Weekly Journal Update Five
February 9, 2017: From 11:10am to 12:30pm, I attended class which began with a quiz. Then, Dr. Sandridge reminded the class that our journal grades are worth a lot more than our quiz grades and reassured us that the class is doing well overall. He then explained his time machine speech, attempting to encourage students to work hard now because if they do not work hard and ask him five weeks from now to help them raise their grade, they would need a time machine to go back to this day and take Dr. Sandridge’s time machine speech seriously. After this humorous hypothetical situation, the class discussed the types of leaders that we have encountered in the class so far.

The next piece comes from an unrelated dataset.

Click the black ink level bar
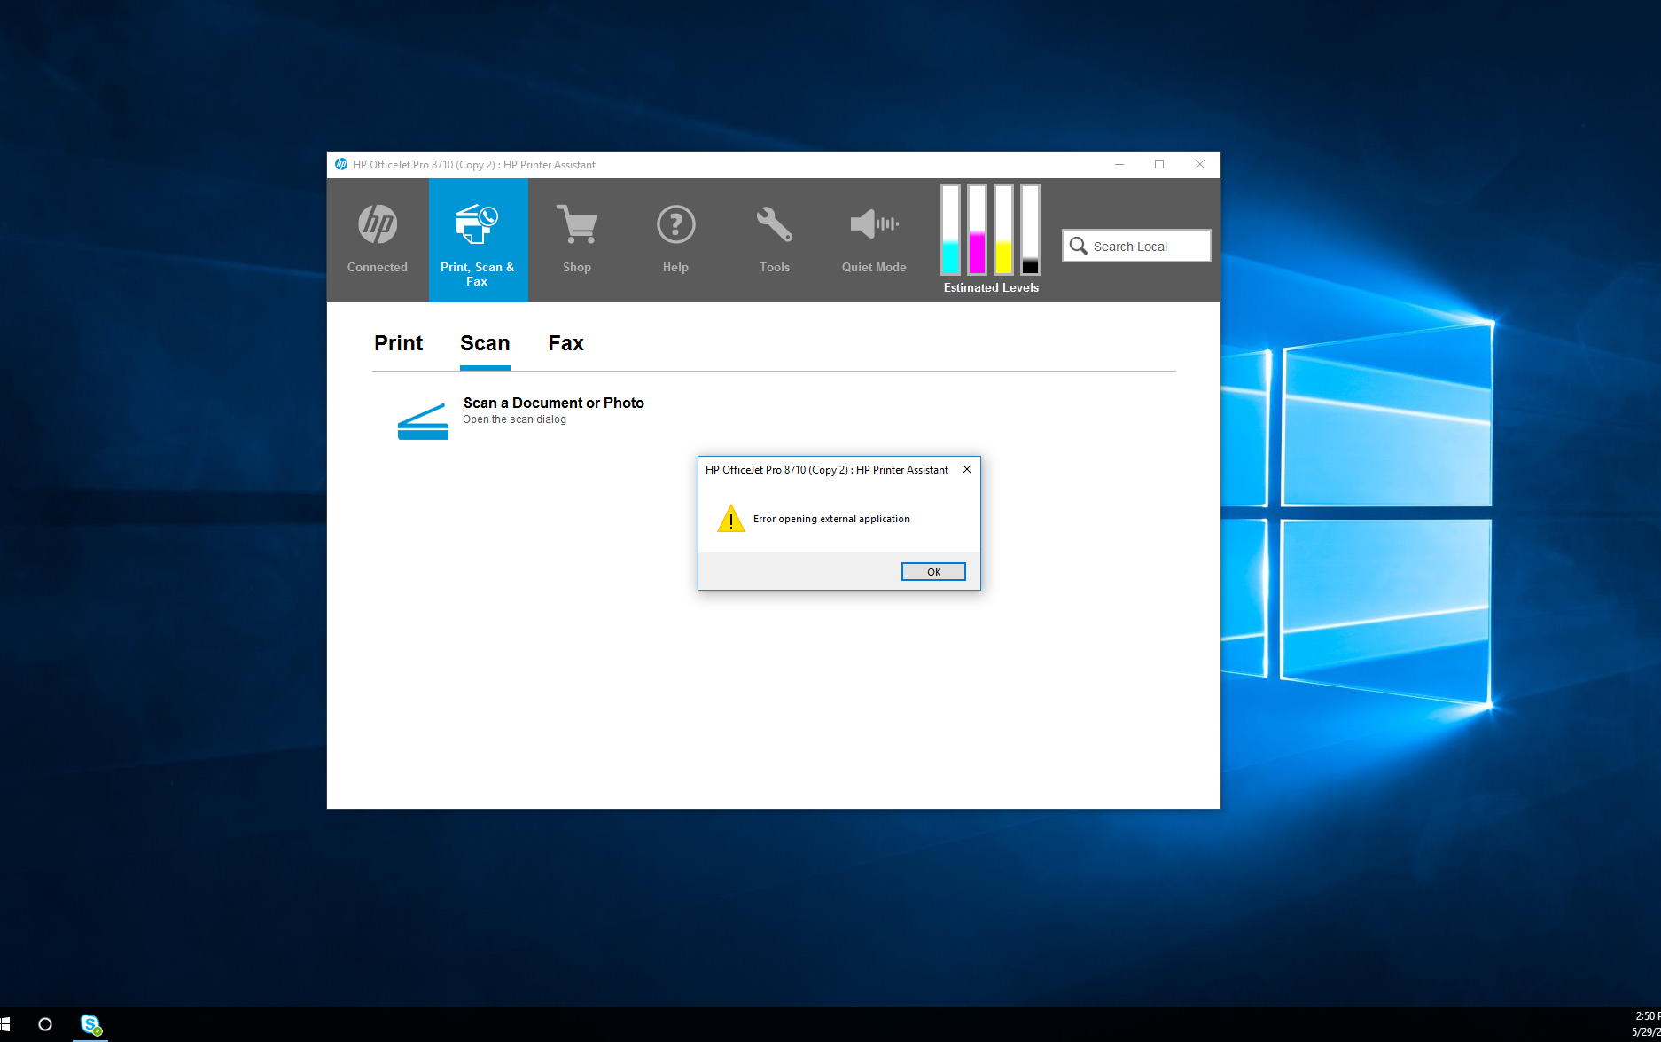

The list included military commanders, generals, kings, queens, emperors, statesmen, philosophical leaders, ethical/moral leaders, cultural reinforces, vocal leaders, and lawgivers. Dr. Sandridge asked students what their image of a good, fair life was. I believe that a good, fair life is one where everyone can achieve happiness without threatening the happiness of others. The class briefly talked about Lycurgus (from the “The Song Remains the Same” module) and how his laws prescribed things such as how to raise children and how women should physically train in order to be fit to bear children.
Dr. Sandridge wanted to know what type of leader we believed he was. I believe that he is more of a vocal leader than any other type because he verbally encourages students to be a leader and helps them improve their leadership skills through education. I see myself as more of an ethical leader. I lead by example by always trying to do the right or just thing, and when asked for advice I focus on differentiating the good actions from the bad ones. I would like to be more of a vocal leader and be able to extemporarily encourage and persuade my followers. I believe that speech is one of the most powerful tools that a leader can use to accomplish goals and solve problems. The class then discussed the “Spartan Way” and read sayings from the Spartan women in the module. Dr. Sandridge asked us if we believed that our mothers would kill us for breaking a law. I believe that my mother would only try to kill me if I had killed someone in her family or tried to kill her but not for breaking any other particular law. In my opinion, mothers should want to kill their children if they are child molesters, rapists, or serial killers.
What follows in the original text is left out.